NEW YORK — As more Americans turn to surgery to lose weight, more of them are also returning for a second operation because the first isn’t working.
Last year, an estimated 15% of the 252,000 obesity surgeries in the U.S. came after a previous surgery. That compares to 6% of the 158,000 surgeries in 2011, according to a surgeons’ group.
Weight loss surgery has proven to be an effective way to treat obesity and related conditions like diabetes. Methods vary, but the operations generally shrink the stomach to limit how much people can eat without feeling sick.
Many people achieve significant weight loss but results aren’t assured: It’s still possible to overeat, restrictive devices can slip and stomachs can stretch back out and patients can regain weight over time.
That was the case for Kerrie Dutton, who had her first surgery four years ago.
At first, Dutton said she couldn’t eat much without feeling sick, as expected. She quickly dropped about 100 of her 320 pounds. Then gradually, her stomach started stretching, and she was able to eat more again.

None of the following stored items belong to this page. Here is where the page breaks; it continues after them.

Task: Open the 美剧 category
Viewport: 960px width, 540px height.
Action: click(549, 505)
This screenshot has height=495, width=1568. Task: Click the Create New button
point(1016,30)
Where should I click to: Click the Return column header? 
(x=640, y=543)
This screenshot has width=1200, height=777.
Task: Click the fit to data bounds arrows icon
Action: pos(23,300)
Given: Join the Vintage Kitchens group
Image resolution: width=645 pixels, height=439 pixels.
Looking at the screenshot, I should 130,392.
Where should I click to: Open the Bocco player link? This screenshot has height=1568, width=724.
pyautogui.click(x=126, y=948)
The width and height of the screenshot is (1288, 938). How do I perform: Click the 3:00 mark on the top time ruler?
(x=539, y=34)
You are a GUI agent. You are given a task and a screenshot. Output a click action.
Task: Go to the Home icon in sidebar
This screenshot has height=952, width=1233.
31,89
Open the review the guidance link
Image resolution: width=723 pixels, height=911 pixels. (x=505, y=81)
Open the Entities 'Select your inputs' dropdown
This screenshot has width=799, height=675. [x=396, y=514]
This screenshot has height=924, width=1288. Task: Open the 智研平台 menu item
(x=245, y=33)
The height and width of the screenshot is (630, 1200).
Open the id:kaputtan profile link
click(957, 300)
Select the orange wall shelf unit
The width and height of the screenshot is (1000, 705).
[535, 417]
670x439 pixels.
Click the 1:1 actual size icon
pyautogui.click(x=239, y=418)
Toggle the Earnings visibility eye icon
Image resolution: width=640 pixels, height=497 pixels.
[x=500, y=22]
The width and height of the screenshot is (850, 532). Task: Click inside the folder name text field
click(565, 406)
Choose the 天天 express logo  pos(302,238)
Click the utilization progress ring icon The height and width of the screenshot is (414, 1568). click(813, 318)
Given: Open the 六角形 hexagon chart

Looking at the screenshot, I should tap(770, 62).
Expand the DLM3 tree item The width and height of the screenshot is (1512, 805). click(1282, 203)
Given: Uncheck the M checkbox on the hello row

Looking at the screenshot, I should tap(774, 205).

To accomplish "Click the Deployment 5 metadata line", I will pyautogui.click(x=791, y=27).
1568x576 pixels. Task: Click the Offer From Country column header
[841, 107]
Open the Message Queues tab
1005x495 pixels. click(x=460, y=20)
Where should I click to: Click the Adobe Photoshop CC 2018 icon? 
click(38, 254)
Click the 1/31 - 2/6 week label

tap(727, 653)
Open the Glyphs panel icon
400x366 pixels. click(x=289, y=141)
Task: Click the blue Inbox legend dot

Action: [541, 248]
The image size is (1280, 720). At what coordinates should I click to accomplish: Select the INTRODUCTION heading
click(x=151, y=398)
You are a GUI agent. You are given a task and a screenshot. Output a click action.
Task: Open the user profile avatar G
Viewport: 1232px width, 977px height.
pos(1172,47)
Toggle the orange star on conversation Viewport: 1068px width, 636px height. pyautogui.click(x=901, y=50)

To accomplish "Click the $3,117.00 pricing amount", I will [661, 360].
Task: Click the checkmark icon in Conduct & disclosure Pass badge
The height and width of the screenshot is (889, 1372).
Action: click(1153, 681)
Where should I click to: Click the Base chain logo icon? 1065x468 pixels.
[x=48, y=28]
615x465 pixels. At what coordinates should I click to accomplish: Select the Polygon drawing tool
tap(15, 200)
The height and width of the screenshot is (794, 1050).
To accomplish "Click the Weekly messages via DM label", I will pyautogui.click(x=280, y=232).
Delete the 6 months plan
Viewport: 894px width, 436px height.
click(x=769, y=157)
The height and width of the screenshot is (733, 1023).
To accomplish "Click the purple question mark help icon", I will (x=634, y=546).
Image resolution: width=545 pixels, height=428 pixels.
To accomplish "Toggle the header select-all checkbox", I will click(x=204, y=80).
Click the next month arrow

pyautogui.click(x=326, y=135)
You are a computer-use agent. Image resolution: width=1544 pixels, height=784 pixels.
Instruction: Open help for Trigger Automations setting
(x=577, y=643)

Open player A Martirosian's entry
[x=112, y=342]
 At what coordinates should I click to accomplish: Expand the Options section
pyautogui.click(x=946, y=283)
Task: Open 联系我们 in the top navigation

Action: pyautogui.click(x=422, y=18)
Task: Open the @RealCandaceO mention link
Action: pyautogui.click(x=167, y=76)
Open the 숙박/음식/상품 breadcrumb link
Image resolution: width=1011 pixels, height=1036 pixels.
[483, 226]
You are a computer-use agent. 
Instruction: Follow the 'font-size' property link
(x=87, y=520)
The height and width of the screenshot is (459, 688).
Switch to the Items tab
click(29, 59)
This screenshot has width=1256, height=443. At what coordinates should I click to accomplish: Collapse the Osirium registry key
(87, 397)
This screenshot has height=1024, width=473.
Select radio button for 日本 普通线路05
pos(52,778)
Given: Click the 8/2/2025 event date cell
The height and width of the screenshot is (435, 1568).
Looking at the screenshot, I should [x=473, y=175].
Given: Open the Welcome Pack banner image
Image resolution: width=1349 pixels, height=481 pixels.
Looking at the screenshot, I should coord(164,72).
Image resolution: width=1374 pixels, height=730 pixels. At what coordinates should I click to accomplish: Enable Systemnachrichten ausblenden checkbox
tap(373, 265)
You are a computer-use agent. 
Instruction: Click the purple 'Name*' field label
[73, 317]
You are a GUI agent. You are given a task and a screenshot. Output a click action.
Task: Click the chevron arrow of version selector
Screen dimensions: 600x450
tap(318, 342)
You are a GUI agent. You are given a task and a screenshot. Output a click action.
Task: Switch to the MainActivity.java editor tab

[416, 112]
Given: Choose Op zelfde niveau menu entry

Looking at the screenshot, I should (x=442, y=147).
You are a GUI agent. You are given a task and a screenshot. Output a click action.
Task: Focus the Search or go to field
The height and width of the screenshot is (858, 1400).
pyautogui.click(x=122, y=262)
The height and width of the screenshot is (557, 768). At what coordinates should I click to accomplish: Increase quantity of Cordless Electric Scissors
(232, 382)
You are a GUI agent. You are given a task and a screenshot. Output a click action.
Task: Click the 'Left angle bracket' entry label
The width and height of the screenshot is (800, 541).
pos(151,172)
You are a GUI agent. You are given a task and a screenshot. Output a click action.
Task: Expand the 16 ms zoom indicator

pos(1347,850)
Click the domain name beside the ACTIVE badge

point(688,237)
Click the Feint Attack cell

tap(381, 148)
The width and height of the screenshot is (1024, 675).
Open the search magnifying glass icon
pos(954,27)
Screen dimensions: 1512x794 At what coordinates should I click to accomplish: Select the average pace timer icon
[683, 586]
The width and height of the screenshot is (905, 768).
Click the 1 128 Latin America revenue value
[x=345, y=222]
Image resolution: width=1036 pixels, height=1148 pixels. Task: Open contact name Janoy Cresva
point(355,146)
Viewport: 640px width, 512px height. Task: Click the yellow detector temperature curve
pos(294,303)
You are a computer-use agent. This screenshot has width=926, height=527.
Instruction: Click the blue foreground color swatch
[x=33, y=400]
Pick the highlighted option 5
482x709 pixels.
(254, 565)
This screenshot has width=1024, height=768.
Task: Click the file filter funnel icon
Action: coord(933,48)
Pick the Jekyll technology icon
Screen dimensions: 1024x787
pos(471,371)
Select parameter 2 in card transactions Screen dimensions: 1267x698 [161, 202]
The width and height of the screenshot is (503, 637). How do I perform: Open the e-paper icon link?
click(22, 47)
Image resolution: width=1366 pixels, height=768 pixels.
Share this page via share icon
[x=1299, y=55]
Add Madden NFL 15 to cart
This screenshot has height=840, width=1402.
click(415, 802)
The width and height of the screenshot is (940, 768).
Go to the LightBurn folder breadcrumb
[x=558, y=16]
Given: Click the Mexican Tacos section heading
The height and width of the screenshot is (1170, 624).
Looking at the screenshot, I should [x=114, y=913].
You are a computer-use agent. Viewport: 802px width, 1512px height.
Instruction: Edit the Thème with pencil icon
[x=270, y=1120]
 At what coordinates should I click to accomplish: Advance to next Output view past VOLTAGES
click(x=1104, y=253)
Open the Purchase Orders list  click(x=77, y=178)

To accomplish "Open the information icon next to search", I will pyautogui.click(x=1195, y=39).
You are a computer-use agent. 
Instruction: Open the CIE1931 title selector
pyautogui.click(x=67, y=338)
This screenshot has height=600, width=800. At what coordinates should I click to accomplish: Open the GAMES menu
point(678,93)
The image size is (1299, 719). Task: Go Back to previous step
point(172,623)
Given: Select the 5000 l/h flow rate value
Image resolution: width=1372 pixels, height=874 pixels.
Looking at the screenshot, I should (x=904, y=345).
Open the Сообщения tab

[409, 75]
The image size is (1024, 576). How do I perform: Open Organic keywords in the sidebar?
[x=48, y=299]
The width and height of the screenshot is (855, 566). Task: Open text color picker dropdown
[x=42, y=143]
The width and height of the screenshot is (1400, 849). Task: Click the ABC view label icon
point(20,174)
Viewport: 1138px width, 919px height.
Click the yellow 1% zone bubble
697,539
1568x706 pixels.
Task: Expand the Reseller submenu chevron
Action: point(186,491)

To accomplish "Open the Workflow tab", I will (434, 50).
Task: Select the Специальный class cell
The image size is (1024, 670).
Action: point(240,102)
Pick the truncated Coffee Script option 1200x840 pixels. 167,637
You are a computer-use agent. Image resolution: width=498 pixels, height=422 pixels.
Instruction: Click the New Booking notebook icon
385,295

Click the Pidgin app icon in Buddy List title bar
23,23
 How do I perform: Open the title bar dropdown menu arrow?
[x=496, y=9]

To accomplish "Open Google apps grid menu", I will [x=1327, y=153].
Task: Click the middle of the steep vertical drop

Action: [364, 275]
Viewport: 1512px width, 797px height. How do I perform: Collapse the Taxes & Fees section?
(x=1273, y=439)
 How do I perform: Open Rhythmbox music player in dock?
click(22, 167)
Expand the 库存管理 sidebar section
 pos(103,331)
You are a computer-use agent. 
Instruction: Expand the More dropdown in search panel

“Going into the second year, I noticed that my weight was creeping up pretty quick,” said the 29-year-old Dutton, who lives on New York’s Long Island.
Dutton’s first operation was a newer procedure that cuts away part of the stomach and leaves a narrow sleevelike pouch. In October, she ended up converting to a more established surgery that reduces the stomach substantially more.
In the U.S., guidelines generally reserve weight loss surgery for the severely obese — people with a body mass index of 40 or higher — or those with a BMI of 35 and over who have a related health problem like diabetes or high blood pressure.
And the obesity problem in the U.S. isn’t getting better. About 4 in 10 American adults are obese and nearly 1 in 10 are severely obese, according to the latest survey by government researchers.
The American Society for Metabolic and Bariatric Surgery doesn’t provide a breakdown on which procedures are leading to subsequent operations. Dr. John Morton, a past president of the group and surgeon at the Yale School of Medicine, said it’s primarily patients who got an adjustable and removable band that restricts the size of the stomach. The band’s popularity in the U.S. has waned significantly over the years.
ReShape Lifesciences, a medical device company that bought the Lap-Band system in 2018, said it doesn’t believe removal of its bands has been fueling second surgeries. Dr. Mark Watson, who does banding at UT Southwestern Medical Center in Dallas, said another surgery could be avoided with proper care of the band, which may need adjustment to work.
Contributing to the growing number of returning patients is the sleeve, which now accounts for 61% of U.S. procedures. Surgeons say many patients opt for the sleeve because it seems less complicated and less drastic than the bypass, which staples the stomach into a small pouch and shortens the intestinal tract.
Some surgeons are beginning to acknowledge the sleeve may not be the best option for some, such as those who are severely obese.
“It’s been too broadly applied,” said Dr. Stacy Brethauer, a Columbus, Ohio, surgeon and former president of the American Society for Metabolic and Bariatric Surgery, which tracks trends in procedures.
Since the sleeve is relatively new, there isn’t strong data on how patients might fare over the long term, but Brethauer said surgeons have seen sleeve patients starting to return for a revision.
Prospective patients need to understand the options, surgeons say, since additional surgeries can increase the risk of complications. Dr. David Arterburn, a researcher who studies weight loss procedures at Kaiser Permanente in Seattle, suggests people consult surgeons who are comfortable performing different procedures.
Dr. Neil Floch, a surgeon in Norwalk, Connecticut, said the right procedure will depend on the person’s situation: “It’s an individualized decision as to which surgery a particular person should have to get the best result.”
After the sleeve, the most common procedure is the traditional gastric bypass. It’s considered more effective partly because it also limits how much food is digested. Generally, both are considered safe and performed laparoscopically, or through small incisions.
The need for another surgery doesn’t necessarily mean patients regret their decisions. Some say they got what they believed was the best option for them at the time.
Others like Anita Saah, a 45-year-old Rockville, Maryland, resident, may have taken a different route in hindsight.
In 2018, Saah opted for the sleeve because it seemed less risky than the bypass. She lost weight immediately but suffered severe dehydration afterward and was vomiting bile, likely because of her previous acid reflux issues.
In September, she had another surgery, this time a bypass. She hasn’t had further complications and only wishes she understood how serious the acid reflux could become.
“I wouldn’t have had to go through two surgeries,” Saah said.